P: Yeah, well, that is there too—and an ego problem probably as well. Part of me wants to remind or encourage people to feel free to be creative and to feel free to express themselves.

That is a very loaded encouragement because I mean express themselves with love and beauty and positive ways but not all expression is done that way. Nuclear bombs are creative, unfortunately in a hellish way.

But there is the desire to somehow inspire creativity and sensitivity to the miracle of being here. That I think I can inspire people is not really the prevalent thought in my head and body. But to think there is an unstoppable enthusiasm that can inspire people? I believe in that.

I believe love is like that too. We make it episodic. We stop love. Love is when I love one person and another person and when they are not there, love stops. But I think it never stops, we just stop it.

And so, my hope is that I would always like to inspire people to remember how wondrous they really are and how miraculous and incredible this journey is. That would be a good day.


Kim Linekin has contributed film reviews and interviews for NOW magazine and eye Weekly in Toronto, Fast Forward Weekly in Calgary, the Director's Guild of Canada magazine, and CBC national radio.


See Spirituality Interview Pt. I



(i) One of my soul-sisters, Gina Chiarelli, who also happened to play so transcendently the lead role of Grace in See Grace Fly, told me recently this beautiful line from the Bible, which I’d read before, but overlooked. “Faith is the substance of things hoped for, the evidence of things not seen,” Hebrews 11:1. Isn’t this what also allowed Einstein to think of the Theory of relativity (imagination is more important than knowledge), and isn’t it behind every gorgeous attempt for social justice ever undertaken?

(ii) This is a quote from Deepak Chopra from an interview with Dave Weich from Powell’s, which sort of elucidates the idea: “The more you look at it and speak to eminent neuroscientists and physicists, the more apparent it becomes that consciousness is independent of brain, that if anything the brain edits the consciousness, taking bits and pieces to reinforce a prevailing worldview. Amongst the sages and psychotics and geniuses you find access to domains of consciousness that you don't find under the hypnosis of social conditioning. What we call everyday reality is actually the psychopathology of the average edit.” I don’t know much about Deepak other than that he’s very rich and famous, but this is sort of what I’m saying. And if he says it and I say it, maybe in some sort of unified field theory, I’ll either get rich like Deepak because the universe wills it, or he’ll spontaneously send me a lot of money. Check in for details.

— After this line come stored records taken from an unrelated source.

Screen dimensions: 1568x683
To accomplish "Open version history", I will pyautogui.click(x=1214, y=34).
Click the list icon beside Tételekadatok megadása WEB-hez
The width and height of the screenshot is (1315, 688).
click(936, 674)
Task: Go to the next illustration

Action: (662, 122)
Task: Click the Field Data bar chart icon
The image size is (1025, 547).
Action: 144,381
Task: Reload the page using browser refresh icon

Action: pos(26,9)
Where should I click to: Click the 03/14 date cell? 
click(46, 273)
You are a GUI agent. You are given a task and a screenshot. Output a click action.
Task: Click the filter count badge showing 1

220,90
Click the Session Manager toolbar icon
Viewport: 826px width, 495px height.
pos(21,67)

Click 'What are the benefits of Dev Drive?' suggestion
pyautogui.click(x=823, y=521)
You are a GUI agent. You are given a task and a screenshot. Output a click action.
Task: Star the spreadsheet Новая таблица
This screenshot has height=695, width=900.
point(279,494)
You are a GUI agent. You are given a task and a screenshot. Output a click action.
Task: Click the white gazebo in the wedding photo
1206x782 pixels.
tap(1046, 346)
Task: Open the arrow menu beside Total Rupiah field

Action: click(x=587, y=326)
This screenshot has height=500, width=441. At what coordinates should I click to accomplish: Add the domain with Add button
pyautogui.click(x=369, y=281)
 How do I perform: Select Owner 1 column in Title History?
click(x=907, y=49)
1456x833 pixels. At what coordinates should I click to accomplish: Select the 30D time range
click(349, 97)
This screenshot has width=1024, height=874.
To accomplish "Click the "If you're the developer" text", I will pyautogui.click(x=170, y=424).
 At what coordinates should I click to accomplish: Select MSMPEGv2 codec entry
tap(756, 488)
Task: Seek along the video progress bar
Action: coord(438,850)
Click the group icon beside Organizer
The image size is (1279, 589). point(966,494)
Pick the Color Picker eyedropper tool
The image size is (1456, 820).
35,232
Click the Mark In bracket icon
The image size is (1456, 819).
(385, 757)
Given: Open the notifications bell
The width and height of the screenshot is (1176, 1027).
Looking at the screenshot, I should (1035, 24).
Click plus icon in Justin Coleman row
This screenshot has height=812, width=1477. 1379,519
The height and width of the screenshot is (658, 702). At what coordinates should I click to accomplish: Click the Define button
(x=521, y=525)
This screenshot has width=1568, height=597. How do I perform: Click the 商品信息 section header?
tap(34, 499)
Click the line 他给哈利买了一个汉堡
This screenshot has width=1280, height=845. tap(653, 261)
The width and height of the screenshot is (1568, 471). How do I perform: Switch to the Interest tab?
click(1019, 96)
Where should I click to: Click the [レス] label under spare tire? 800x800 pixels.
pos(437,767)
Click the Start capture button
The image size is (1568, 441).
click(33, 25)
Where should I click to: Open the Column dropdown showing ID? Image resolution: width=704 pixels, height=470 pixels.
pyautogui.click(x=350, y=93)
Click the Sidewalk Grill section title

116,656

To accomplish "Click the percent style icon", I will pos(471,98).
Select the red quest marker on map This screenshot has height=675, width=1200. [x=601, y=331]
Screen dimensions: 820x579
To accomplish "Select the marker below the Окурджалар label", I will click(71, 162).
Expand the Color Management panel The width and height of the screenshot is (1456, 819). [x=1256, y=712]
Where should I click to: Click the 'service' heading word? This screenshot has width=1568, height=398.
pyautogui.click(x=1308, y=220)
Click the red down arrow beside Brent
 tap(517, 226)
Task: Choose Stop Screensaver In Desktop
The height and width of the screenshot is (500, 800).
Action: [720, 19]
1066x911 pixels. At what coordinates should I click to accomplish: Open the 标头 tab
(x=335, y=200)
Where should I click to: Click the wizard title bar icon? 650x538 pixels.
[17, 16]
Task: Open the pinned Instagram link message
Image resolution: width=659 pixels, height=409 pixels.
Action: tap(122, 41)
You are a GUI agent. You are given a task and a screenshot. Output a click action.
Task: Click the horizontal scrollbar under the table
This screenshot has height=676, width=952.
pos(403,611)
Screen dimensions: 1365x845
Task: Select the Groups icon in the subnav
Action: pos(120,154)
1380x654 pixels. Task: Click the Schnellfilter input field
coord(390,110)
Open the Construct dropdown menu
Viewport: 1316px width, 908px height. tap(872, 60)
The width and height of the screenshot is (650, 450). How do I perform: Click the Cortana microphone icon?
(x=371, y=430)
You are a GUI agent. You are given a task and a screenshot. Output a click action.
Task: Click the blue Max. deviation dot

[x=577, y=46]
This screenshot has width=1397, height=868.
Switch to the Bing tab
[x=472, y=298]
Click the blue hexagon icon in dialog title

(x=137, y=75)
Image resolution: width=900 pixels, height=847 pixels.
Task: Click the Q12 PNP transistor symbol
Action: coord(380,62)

(iii) Ken Wilber puts it this way in Up From Eden: “…there is a “force” driving evolution that far outdistances statistical probabilities—and that force is Atman telos [which I think is a fancy combination of Sanskrit and Greek meaning Consciousness with intention].”

(iv) This idea of ultimate unification of the distinctions in matter is found in many places in the Vedas. See the 13th chapter of the Bhagavad-Gita, for example, which is about that.

(v) These multiple dimensions within the material world are also well documented. There are fourteen of them in the Vedas, compared to the 11 now described by string theory.

(vi) For yogis, past, present and future are simultaneous, and Vedic cosmology is on a cosmic sense of time—the world being 8.7 billion years old for example—is a Vedic conclusion, and that the entire process is circular, with no beginning or end, is also a repeated theme.

(vii) Jeffrey Armstrong has a line here that is useful, I think, to remember: “Speaking to each other as souls is the platform of tantra. Through words, we have a key to unlock each other.” Italics mine. This is quite a practice, everyday, out in the world, in frustration, in love, in sex, in service.